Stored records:
━━━━━━━━
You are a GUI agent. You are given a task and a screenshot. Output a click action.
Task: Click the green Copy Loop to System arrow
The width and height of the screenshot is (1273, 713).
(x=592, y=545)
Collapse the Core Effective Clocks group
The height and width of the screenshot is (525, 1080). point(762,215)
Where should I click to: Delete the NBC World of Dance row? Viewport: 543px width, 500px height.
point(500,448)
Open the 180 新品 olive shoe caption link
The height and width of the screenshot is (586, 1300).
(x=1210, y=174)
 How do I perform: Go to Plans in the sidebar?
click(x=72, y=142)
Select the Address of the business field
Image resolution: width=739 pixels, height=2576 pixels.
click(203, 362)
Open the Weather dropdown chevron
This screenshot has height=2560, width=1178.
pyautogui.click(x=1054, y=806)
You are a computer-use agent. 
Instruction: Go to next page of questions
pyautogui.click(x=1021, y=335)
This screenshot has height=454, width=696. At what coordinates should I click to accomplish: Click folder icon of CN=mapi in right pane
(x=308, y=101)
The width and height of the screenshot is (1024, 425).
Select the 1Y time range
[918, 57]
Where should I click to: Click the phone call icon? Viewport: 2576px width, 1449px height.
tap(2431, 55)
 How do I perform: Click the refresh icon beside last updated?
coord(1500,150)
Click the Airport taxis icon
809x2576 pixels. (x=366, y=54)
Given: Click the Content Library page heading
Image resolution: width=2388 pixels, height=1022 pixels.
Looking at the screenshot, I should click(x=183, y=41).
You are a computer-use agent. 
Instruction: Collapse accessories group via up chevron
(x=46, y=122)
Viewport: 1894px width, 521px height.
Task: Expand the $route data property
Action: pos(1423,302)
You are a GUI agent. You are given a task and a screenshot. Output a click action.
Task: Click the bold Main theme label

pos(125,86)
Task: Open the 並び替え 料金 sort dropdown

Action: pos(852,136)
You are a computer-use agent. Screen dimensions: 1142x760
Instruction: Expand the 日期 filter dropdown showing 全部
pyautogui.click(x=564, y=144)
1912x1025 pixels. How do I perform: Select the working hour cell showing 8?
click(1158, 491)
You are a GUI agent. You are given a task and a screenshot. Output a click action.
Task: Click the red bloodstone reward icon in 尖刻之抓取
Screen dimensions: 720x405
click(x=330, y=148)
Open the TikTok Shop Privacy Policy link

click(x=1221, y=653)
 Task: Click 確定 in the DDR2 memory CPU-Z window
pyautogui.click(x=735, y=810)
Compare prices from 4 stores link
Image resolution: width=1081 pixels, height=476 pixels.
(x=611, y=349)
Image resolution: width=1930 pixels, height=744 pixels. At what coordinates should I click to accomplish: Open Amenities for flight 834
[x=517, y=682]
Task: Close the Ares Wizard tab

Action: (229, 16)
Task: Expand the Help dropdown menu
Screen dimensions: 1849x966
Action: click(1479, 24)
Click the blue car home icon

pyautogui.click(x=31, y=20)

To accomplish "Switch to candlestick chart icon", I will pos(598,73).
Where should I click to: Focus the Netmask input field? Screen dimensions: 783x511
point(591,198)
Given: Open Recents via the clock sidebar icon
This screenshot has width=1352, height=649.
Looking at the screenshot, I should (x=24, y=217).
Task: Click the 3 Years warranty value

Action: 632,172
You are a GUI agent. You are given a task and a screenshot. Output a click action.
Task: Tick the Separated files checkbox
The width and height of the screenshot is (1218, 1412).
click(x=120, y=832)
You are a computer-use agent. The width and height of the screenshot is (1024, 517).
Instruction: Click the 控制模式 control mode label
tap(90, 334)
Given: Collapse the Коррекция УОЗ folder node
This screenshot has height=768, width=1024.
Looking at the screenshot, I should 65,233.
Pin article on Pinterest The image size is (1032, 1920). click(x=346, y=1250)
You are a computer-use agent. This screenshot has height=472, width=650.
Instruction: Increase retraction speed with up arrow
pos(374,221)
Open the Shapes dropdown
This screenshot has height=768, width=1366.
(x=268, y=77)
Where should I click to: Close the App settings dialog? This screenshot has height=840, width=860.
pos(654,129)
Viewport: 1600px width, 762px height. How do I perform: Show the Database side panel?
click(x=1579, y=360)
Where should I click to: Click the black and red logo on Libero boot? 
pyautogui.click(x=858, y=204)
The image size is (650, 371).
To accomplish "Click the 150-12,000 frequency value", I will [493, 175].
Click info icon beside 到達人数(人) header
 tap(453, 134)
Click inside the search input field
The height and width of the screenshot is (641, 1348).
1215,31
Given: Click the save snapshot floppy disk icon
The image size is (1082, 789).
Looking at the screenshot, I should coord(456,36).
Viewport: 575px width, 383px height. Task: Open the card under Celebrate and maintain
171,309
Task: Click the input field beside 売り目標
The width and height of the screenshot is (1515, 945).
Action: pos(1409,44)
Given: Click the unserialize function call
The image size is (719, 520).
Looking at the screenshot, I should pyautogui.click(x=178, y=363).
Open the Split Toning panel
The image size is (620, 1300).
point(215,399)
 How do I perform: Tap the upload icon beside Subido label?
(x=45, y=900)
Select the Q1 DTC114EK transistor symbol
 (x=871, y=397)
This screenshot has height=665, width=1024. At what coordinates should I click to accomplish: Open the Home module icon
━━━━━━━━
▶ [DIRECTIONS FOR THIS TASK]
For the string "will", filter the data and copy out each line where it occurs.

▶ [TASK ANSWER]
To accomplish "Switch to candlestick chart icon", I will pos(598,73).
To accomplish "Click the 150-12,000 frequency value", I will [493, 175].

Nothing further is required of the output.